▶ **Opdrachten**
1 > Werk het besluit over de motorrijtuigenbelasting bij: geef alles van "2. Het woord" tot en met "wet inzake rijksbelastingen,." opnieuw weer, met "verzoek" vervangen door "schriftelijk verzoek".
2 > Schrijf het besluit over de motorrijtuigenbelasting verder, aansluitend op de laatste zin ervan.

::: Tekstfragment :::

Besluit van 3 november 1995, houdende wijziging van het koninklijk besluit van 20 juni 1984 (Stb. 364) in verband met de inwerkingtreding van de Wet op de motorrijtuigenbelasting 1994

Wij Beatrix, bij de gratie Gods, Koningin der Nederlanden, Prinses van Oranje-Nassau, enz. enz. enz.

Op de voordracht van de Minister van Volksgezondheid, Welzijn en Sport van 7 juni 1995, nr. DVVB/WUP-U-95552, gedaan mede namens de Staatssecretaris van Defensie;

Gelet op artikel 89 van de Grondwet;

De Raad van State gehoord (advies van 29 augustus 1995, no. W13.95.0292.);

Gezien het nader rapport van Onze Minister van Volksgezondheid, Welzijn en Sport van 27 oktober 1995, nr. DVVB/WUP-U-951152, uitgebracht mede namens de Staatssecretaris van Defensie;

Hebben goedgevonden en verstaan:

ARTIKEL I

Het >koninklijk besluit van 20 juni 1984 (Stb. 364)1 wordt als volgt gewijzigd:

A

In artikel 1 wordt «Onze Minister van Welzijn, Volksgezondheid en Cultuur, Onze Minister van Sociale Zaken en Werkgelegenheid» vervangen door: Onze Minister van Volksgezondheid, Welzijn en Sport.

B

In artikel 2 worden de volgende wijzigingen aangebracht:

1. Na «Wet op de motorrijtuigenbelasting 1966» vervalt de staatsbladaanduiding.

2. Het woord «verzoek» wordt vervangen door: aanvraag.

3. De zinsnede «als bedoeld in artikel 16, eerste lid, onder a, van laatstgenoemde wet» wordt vervangen door: , bedoeld in de artikelen 33 tot en met 36 van de Wet op de motorrijtuigenbelasting 1994 en de artikelen 20 en 22 van de Algemene wet inzake rijksbelastingen,.

C

Artikel 4 komt te luiden:

Artikel 4

Bij teruggaaf van motorrijtuigenbelasting als bedoeld in de artikelen 18 en 20 van de Wet op de motorrijtuigenbelasting 1994 aan degene aan wie op grond van artikel 2 of 3 compensatie van de door hem verschuldigde motorrijtuigenbelasting is verleend, valt het terug te geven bedrag toe aan het Rijk.

ARTIKEL II

Dit besluit treedt in werking met ingang van de dag na de datum van uitgifte van het Staatsblad waarin het wordt geplaatst en werkt terug tot en met 1 april 1995.

::: Aangeleverde gegevens :::

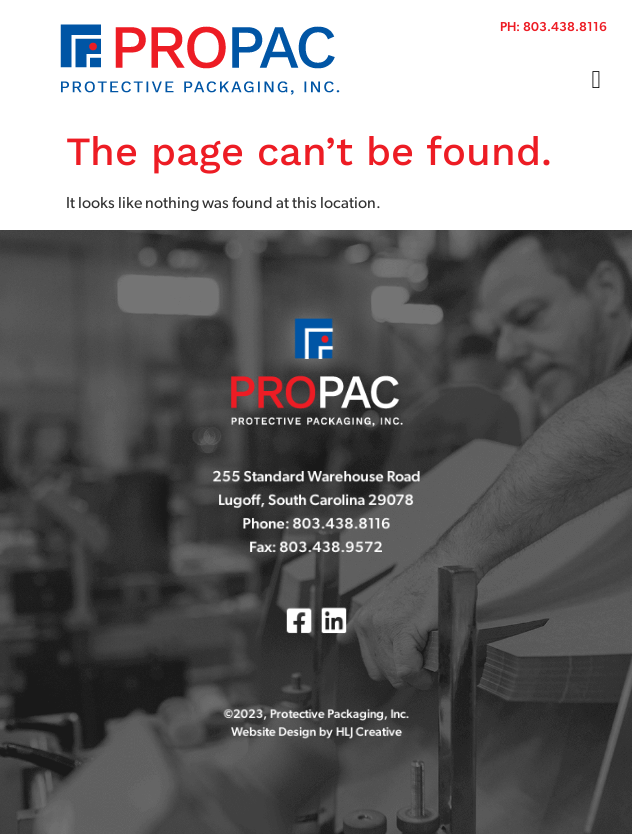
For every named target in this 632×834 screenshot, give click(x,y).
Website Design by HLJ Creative (315, 728)
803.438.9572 (330, 549)
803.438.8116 (565, 27)
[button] (596, 80)
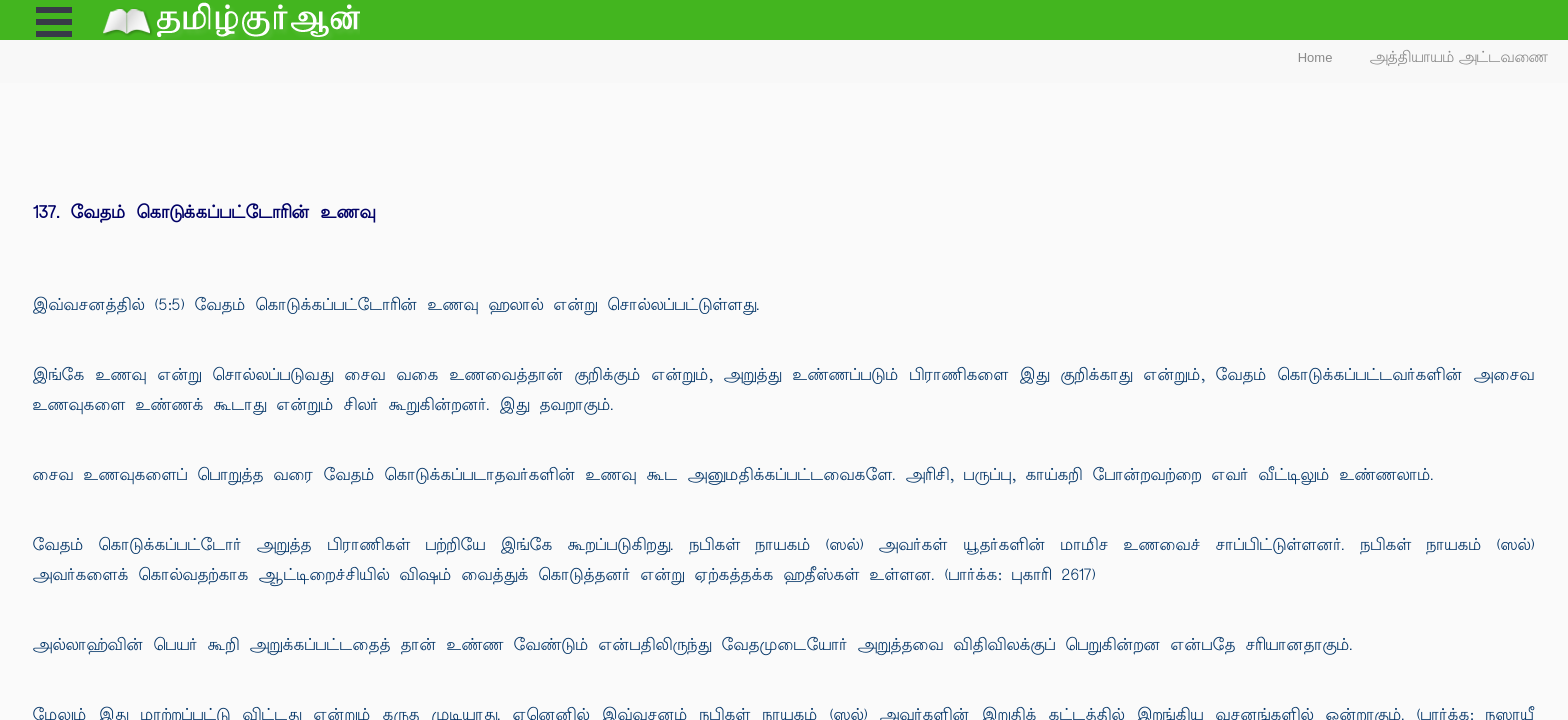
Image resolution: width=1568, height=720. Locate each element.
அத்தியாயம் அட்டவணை (1459, 57)
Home (1315, 57)
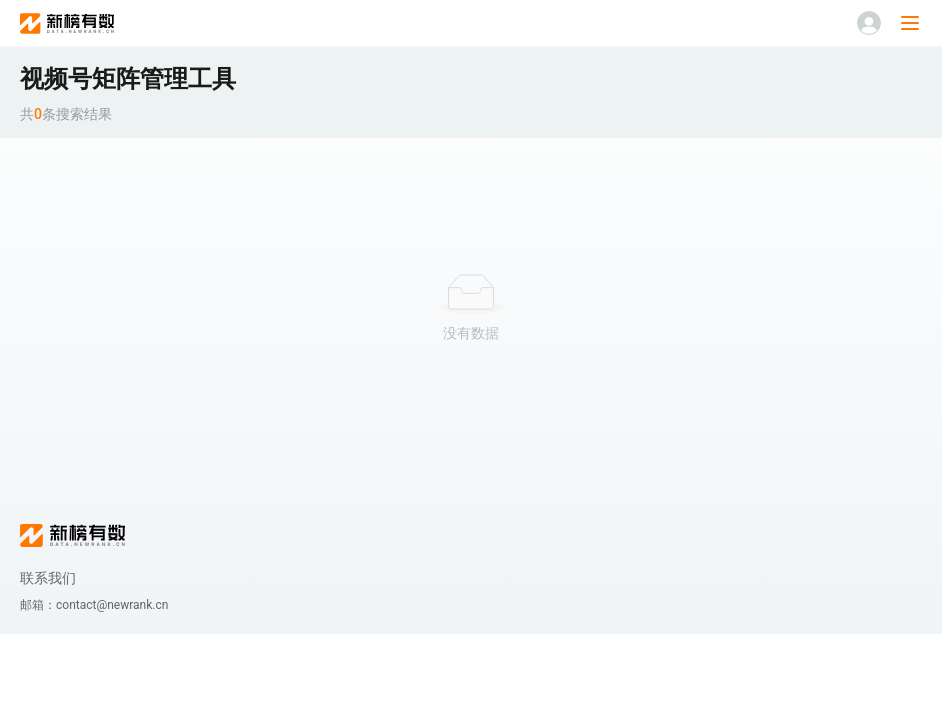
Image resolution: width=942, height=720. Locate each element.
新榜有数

:::

▶ **Antwoorden per opdracht**
1 >
2. Het woord «schriftelijk verzoek» wordt vervangen door: aanvraag.

3. De zinsnede «als bedoeld in artikel 16, eerste lid, onder a, van laatstgenoemde wet» wordt vervangen door: , bedoeld in de artikelen 33 tot en met 36 van de Wet op de motorrijtuigenbelasting 1994 en de artikelen 20 en 22 van de Algemene wet inzake rijksbelastingen,.

2 >
Lasten en bevelen dat dit besluit met de daarbij behorende nota van toelichting in het Staatsblad zal worden geplaatst.

histnoot

's-Gravenhage, 3 november 1995

Beatrix

De Minister van Volksgezondheid, Welzijn en Sport,

E. Borst-Eilers

De Staatssecretaris van Defensie,

J. C. Gmelich Meijling

Uitgegeven de drieëntwintigste november 1995

De Minister van Justitie,

W. Sorgdrager

NOTA VAN TOELICHTING

Bij de wet van 23 februari 1983 (Stb. 94) is de Wet op de motorrijtuigenbelasting 1966 in die zin gewijzigd dat met ingang van 1 april 1983 de vrijstelling van motorrijtuigenbelasting wegens invaliditeit voor personen beneden de 65 jaar is komen te vervallen. De personen uit deze leeftijdsgroep die op 31 maart 1983 in het genot waren van een pensioen of uitkering ingevolge een van de wetten of regelingen voor oorlogsgetroffenen ontvangen sindsdien ingevolge het besluit van 20 juni 1984 (Stb. 364) een compensatie voor de verschuldigde motorrijtuigenbelasting.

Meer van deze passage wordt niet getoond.